Health warning as volcanic ash covers Scotland
The public, particularly those suffering from respiratory conditions, are urged to stay indoors if suffering any symptoms.
Health warnings have been issued this evening as ash from a volcano in Iceland begins to reach ground level.
The public, especially those suffering from existing conditions such as respiratory problems, are urged to stay indoors if they suffer any symptoms.
All airports in Scotland and the rest of the UK were closed on Thursday morning and are likely to remain shut until at least 1pm on Friday due to the risk to planes from the ash.
The ash, a mixture of tiny particles of rock, is likely to affect Scotland first on Thursday night and the rest of the UK overnight.
Symptoms include a runny nose, irritated eyes and a sore or dry throat. People may also notice a dusty haze in the air and the strong smell of sulphur or rotten eggs.
Health Protection Scotland, in conjunction with the Health Protection Agency and the Met Office, said those people with existing conditions must ensure they have their medication at hand.

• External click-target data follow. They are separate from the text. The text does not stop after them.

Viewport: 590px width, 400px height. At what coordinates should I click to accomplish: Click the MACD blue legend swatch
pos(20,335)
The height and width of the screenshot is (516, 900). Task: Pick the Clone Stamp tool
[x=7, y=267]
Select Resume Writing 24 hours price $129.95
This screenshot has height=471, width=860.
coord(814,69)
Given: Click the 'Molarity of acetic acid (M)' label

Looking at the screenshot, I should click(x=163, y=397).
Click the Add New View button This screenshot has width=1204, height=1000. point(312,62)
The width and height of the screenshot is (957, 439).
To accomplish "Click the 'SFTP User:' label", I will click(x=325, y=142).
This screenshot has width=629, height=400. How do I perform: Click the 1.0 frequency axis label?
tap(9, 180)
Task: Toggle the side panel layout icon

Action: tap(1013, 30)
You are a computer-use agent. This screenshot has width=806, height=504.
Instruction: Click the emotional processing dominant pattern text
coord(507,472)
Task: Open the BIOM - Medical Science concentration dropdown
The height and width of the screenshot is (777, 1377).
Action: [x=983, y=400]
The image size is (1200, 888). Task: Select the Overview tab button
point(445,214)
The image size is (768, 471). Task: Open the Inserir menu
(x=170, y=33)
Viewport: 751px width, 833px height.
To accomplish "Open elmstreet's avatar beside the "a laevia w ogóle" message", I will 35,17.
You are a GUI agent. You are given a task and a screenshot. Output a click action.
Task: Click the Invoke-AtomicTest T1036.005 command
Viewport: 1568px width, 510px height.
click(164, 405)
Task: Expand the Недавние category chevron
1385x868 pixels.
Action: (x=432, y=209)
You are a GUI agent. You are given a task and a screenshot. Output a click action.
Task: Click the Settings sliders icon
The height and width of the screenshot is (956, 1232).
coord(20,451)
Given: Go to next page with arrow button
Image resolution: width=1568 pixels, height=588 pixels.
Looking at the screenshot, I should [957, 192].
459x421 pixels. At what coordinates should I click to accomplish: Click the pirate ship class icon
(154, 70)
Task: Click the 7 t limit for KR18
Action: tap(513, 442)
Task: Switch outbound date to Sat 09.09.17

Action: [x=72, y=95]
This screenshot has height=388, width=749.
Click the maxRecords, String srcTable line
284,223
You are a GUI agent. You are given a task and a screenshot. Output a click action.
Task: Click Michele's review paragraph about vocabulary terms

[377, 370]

In a statement they said: "Updated information on weather patterns in the UK now indicates that volcanic ash associated with the current eruption in Iceland will reach ground level over the UK, starting in Scotland this evening before moving south over the course of the night.
"Based on this, updated information for the public is given below by Health Protection Scotland, in conjunction with the Health Protection Agency and the Met Office.
"It is important to stress that the concentration of particles which does reach ground level is likely to be low and should not cause serious harm."
It added: "Those with existing respiratory conditions such as chronic bronchitis, emphysema and asthma may notice these effects more than others and should ensure they have any inhalers or other medications with them.
"Any such health effects are likely to be short term. Health Protection Scotland, the Health Protection Agency and the Met Office will continue to monitor the situation and issue any further advice or updates as necessary as the weather changes.
"Low concentrations of volcanic dust, which may contain low levels of sulphur dioxide, are also expected to ground with the plume, although this is not expected to be a significant threat to public health."
On Thursday evening there was already reports in Aberdeen, Lerwick and parts of Central Scotland of ash residues and a strong smell of sulphur in the air.